|
Warga Siberut Tolak Pengembangan HTI
Selasa, 14 Agustus 2007 | 11:38 WIB
TEMPO Interaktif, Padang:Masyarakat adat Mentawai dalam Aliansi Masyarakat Adat Peduli Mentawai meminta Menteri Kehutanan membatalkan rencana membuka lahan Hutan Tanaman Industri 70.000 hektare di Pulau Siberut, Kepulauan Mentawai, Sumatra Barat.
Ketua AMA-PM Urlik Tatubekket Selasa (13/8) mengatakan
penambahan areal untuk HTI seluas 70.000 hektare mengurangi lahan masyarakat adat. Luas areal pemodal dan konservasi menjadi 359.590 hektare. Adapun warga
Siberut yang mengandalkan ladang sagu, pisang, durian dan keladi, hanya 43.710 hektare.
Dalam surat penolakan yang dikirimkan ke Menteri kehutanan Selasa(13/8), rencana pembangunan HTI di Siberut tak layak sehingga harus dihentikan. Menurut Aliansi, Pulau Siberut seluas 403.300 hektare
telah dikapling pemerintah sebagai Taman Nasional Siberut 190.500 ha, HPHA (Hak Pengusahaan Hutan Alam) Koperasi Andalas Madani 49.650 hektare, dan HPHA PT Salaki Summa Sejahtera 49.440 hektare. Total areal yang telah dimanfaatkan seluas 289.590 hektare.
"Dengan areal seluas itu jelas masyarakat tidak bisa mengelola karena didalamnya sudah termasuk fasilitas umum, rawa, sungai, dan perkampungan," kata Urlik.

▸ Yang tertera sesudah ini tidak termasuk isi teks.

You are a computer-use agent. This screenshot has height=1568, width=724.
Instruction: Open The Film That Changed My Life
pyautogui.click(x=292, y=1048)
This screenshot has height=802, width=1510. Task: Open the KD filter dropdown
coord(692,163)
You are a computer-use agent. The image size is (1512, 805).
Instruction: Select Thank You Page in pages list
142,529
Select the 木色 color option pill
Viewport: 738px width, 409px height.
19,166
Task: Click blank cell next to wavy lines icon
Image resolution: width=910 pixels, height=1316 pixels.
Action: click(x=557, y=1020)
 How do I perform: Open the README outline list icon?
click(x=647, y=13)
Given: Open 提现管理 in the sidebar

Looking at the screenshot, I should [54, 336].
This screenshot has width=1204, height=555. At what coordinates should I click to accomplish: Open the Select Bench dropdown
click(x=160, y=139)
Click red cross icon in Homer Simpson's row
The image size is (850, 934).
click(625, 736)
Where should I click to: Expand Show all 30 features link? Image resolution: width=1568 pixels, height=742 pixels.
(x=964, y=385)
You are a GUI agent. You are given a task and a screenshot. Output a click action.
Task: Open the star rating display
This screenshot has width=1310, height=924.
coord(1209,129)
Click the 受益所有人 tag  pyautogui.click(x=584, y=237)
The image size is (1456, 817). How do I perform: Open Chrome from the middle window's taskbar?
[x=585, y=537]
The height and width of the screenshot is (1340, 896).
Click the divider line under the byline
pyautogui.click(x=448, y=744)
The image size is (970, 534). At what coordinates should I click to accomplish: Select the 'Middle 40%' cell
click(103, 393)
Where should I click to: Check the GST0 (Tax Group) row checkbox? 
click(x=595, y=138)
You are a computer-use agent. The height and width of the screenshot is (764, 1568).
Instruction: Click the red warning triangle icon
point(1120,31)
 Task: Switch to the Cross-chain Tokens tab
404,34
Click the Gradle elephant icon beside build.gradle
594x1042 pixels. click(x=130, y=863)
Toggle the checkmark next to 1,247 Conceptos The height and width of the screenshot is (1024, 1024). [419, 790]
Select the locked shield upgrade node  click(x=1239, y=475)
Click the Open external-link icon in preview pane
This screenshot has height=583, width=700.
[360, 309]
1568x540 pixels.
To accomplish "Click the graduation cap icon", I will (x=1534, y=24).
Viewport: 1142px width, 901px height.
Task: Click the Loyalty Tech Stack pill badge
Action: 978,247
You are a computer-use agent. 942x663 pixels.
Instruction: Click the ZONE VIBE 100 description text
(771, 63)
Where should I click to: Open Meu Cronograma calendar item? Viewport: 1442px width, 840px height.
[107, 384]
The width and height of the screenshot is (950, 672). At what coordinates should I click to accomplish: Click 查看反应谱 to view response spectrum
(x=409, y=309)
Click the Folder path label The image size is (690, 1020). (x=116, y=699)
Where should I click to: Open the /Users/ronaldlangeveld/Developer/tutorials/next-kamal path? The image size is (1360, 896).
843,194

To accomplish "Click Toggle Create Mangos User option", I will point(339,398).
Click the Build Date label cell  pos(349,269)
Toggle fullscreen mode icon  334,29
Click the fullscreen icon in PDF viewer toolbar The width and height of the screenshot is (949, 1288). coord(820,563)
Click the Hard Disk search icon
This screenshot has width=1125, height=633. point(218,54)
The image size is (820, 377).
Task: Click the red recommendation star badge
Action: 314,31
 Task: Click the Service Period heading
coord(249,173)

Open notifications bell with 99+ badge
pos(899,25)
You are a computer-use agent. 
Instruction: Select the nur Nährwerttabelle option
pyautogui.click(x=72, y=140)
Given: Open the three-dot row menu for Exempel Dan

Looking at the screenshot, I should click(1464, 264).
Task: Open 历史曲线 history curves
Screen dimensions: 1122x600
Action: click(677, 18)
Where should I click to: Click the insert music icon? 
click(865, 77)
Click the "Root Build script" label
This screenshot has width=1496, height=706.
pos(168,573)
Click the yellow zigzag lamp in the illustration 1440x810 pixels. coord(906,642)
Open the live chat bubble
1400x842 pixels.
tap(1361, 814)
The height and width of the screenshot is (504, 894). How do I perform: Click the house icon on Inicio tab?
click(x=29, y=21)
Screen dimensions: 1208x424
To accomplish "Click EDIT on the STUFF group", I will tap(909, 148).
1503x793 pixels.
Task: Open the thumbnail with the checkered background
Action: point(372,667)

Departemen Kehutanan bekerjasama Departemen Kehutanan Korea Selatan sepakat mengembangkan HTI di beberapa tempat di Indonesia. Satu diantaranya pembangunan HTI seluas 70.000 hektare di Pulau Siberut.
Gubernur Sumatra Barat Gamawan mengatakan, rencana HTI di Siberut masih pembahasan di Departemen Kehutanan. Kepastian tersebut menunggu hasil kajian Departemen Kehutanan pada September nanti. "Kalau masyarakat Mentawai menolak tidak ada masalah," ujarnya.